彼の手『だけ』を見ていた私は、
 スカートが床に広がるのも構わず、そのまま熱を逃がすように小さく身体を縮める。顔が、信じられないくらい熱かった。

 やってしまった。
 長谷川さんの前で、こんな声まで漏らして。

 呆れられただろうか。
 気持ち悪いと思われただろうか。

(ほんと、最悪…)

 怖くて顔を上げられないまま俯いていると、不意にくすりと低い笑い声が落ちてきた。

「…ふふっ」

 静かなコピー室に、その声だけがやけに近く響く。

 驚いて顔を上げると、長谷川さんは私に目線を合わせるようにゆっくり腰を落としていた。彼が浮かべるのは、いつもの爽やかな笑顔ではなかった。どこか楽しそうでありつつも少し意地悪な、秘密を握った子供みたいな顔。

「本当に、俺の手が好きなんだな」
「…え?」

 心臓がどくりと跳ねた。

 何を言われたのか理解できなくて、間抜けみたいに目を瞬かせる。
 けれど、長谷川さんは逃がさないように私を見つめたまま、ゆっくり口元を緩めた。

「あ、あの……それは……」
「気づいてないとでも思ってた?」

 優しい声音なのに、逃げ道だけ綺麗に塞がれていく。
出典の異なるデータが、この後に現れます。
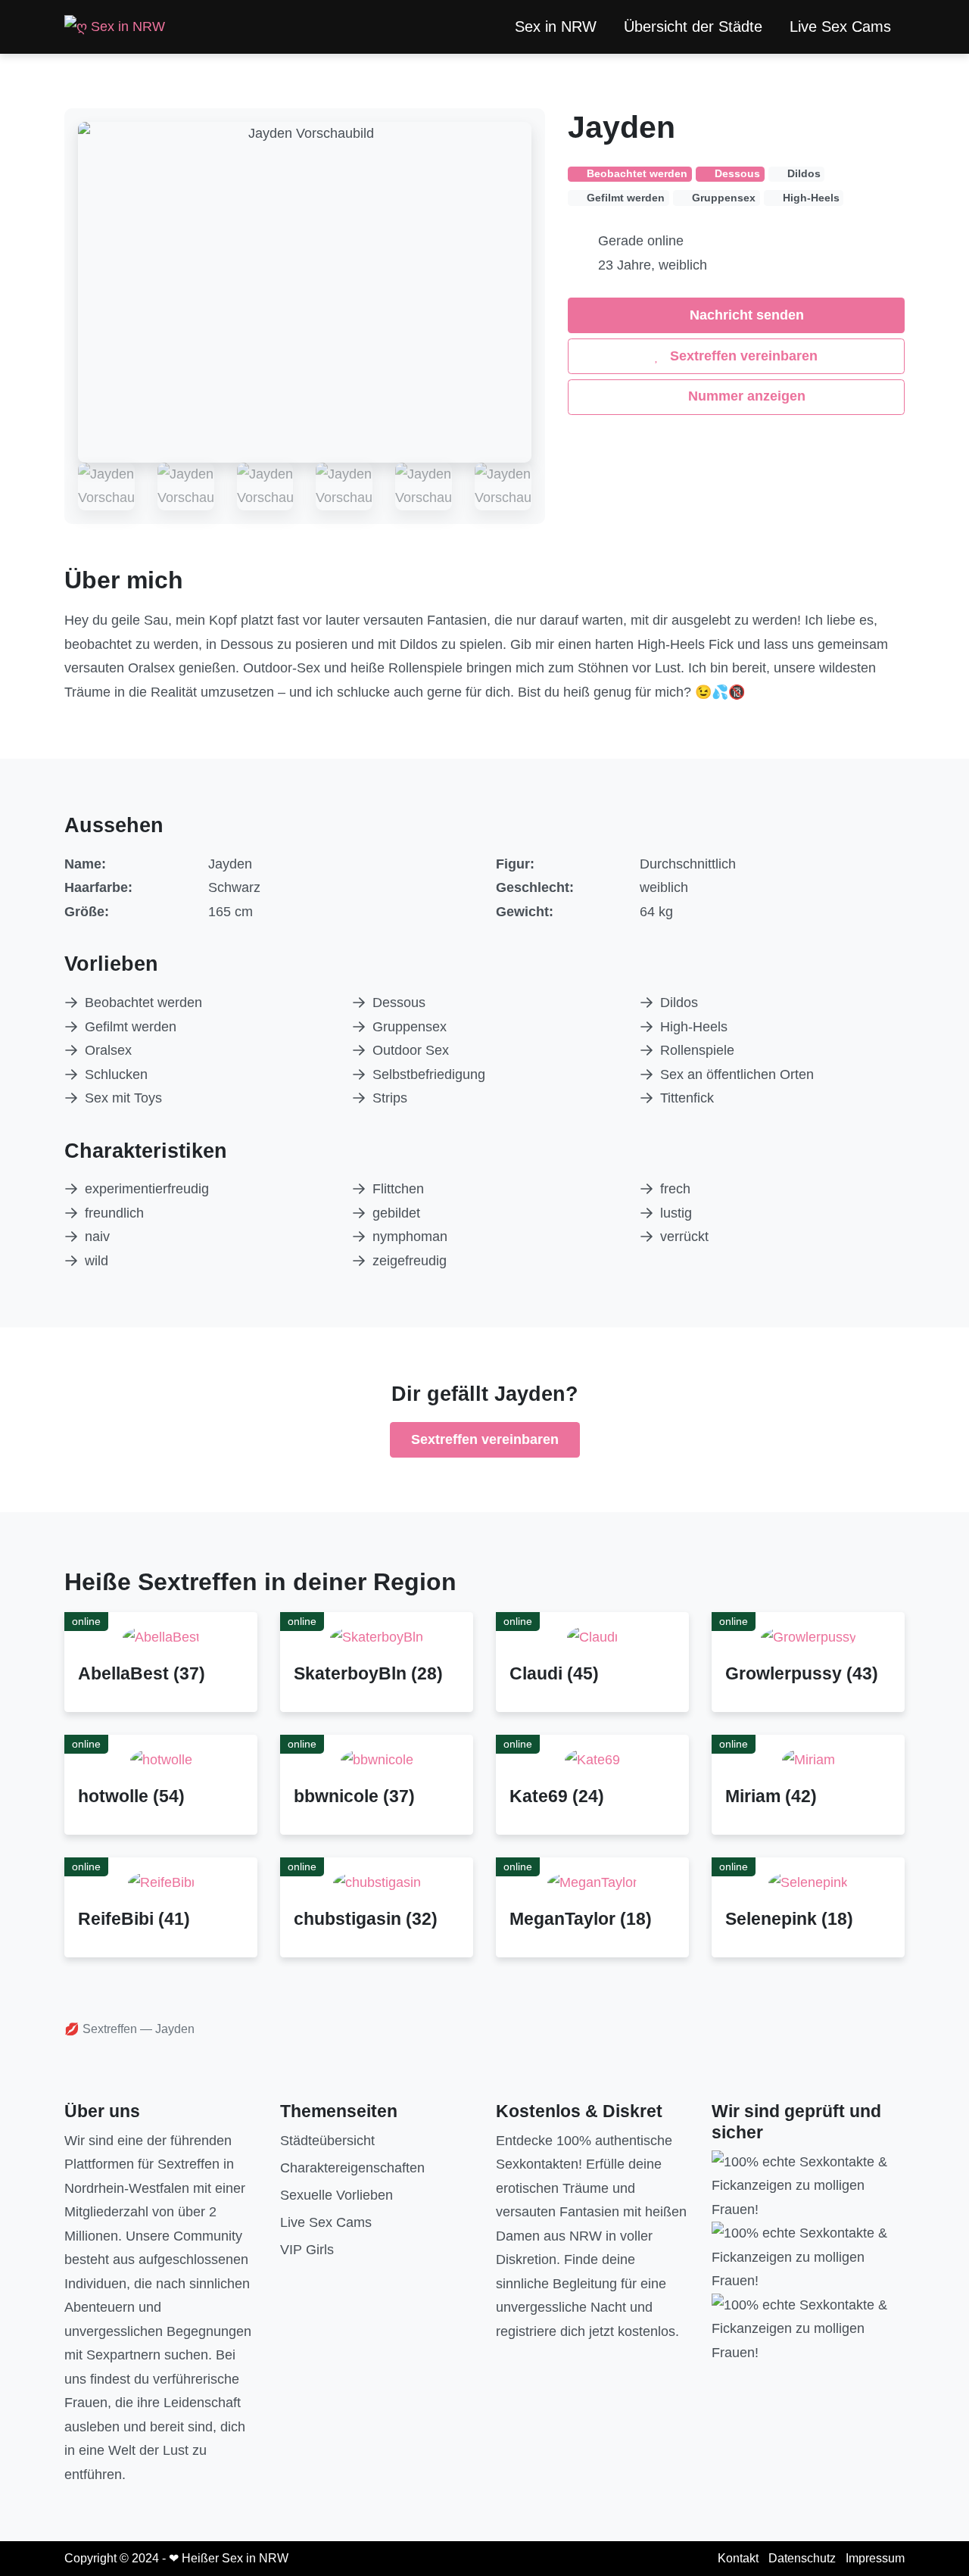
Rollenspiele (697, 1050)
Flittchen (398, 1188)
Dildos (679, 1002)
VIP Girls (307, 2249)
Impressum (875, 2558)
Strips (389, 1098)
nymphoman (409, 1236)
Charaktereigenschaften (352, 2167)
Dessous (398, 1002)
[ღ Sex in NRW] (114, 27)
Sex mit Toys (123, 1098)
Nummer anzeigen (744, 396)
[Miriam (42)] (808, 1759)
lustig (676, 1213)
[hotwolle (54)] (161, 1759)
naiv (97, 1236)
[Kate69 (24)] (592, 1759)
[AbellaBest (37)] (161, 1637)
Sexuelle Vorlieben (336, 2195)
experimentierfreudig (147, 1188)
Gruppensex (409, 1026)
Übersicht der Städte (693, 26)
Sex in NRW (556, 26)
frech (675, 1188)
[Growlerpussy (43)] (808, 1637)
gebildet (396, 1213)
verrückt (684, 1236)
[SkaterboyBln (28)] (376, 1637)
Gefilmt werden (130, 1026)
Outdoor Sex (410, 1050)
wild (96, 1260)
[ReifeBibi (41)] (161, 1882)
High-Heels (694, 1026)
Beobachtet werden (143, 1002)
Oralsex (108, 1050)
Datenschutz (802, 2558)
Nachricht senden (745, 315)
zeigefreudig (409, 1260)
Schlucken (116, 1074)
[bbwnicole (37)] (377, 1759)
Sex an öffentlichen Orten (737, 1074)
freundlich (114, 1213)
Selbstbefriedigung (428, 1074)
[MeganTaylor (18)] (592, 1882)
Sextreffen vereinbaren (742, 355)
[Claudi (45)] (592, 1637)
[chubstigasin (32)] (377, 1882)
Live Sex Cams (840, 26)
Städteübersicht (327, 2140)
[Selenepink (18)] (808, 1882)
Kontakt (738, 2558)
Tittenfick (687, 1098)
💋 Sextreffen (100, 2028)
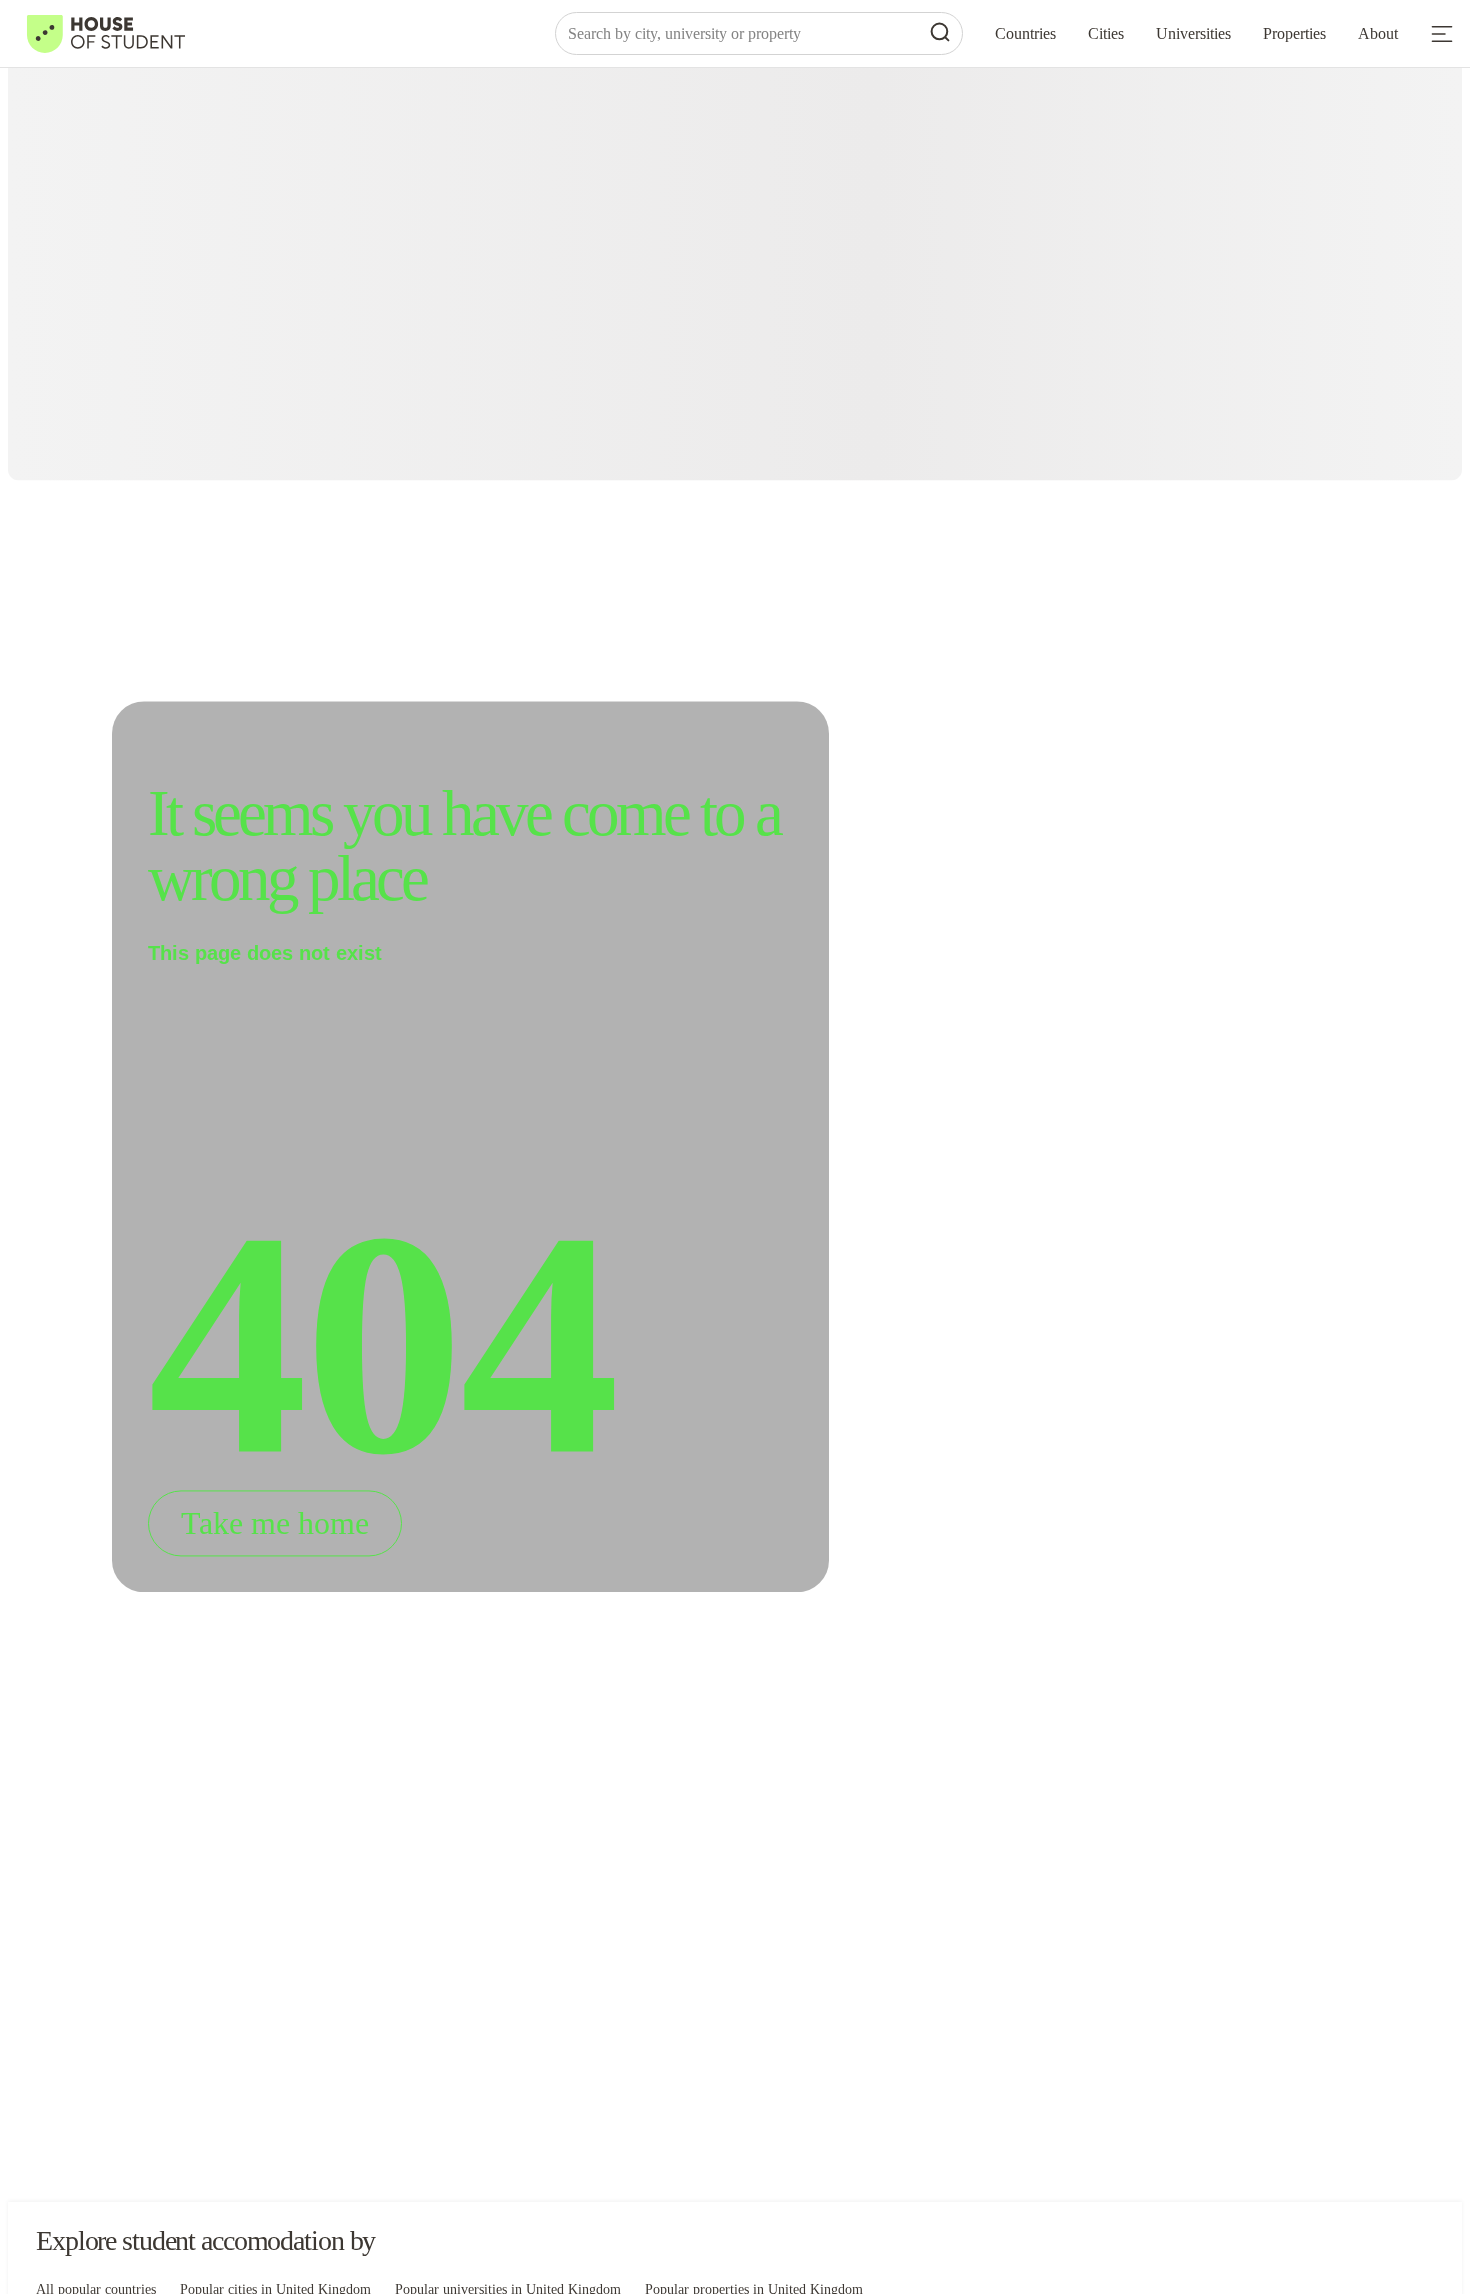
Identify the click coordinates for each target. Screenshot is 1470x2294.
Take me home (275, 1524)
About (1378, 33)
喉が引き攣って、うまく言葉にならない。
 そんな私を見て、長谷川さんはますます可笑しそうに目を細めた。

 そして、あの手がゆっくり私へ伸びてくる。

 ずっと見てしまっていた綺麗な手。大きくて骨ばっていて、指先まで品のある手。その手が私の頬に優しく触れた。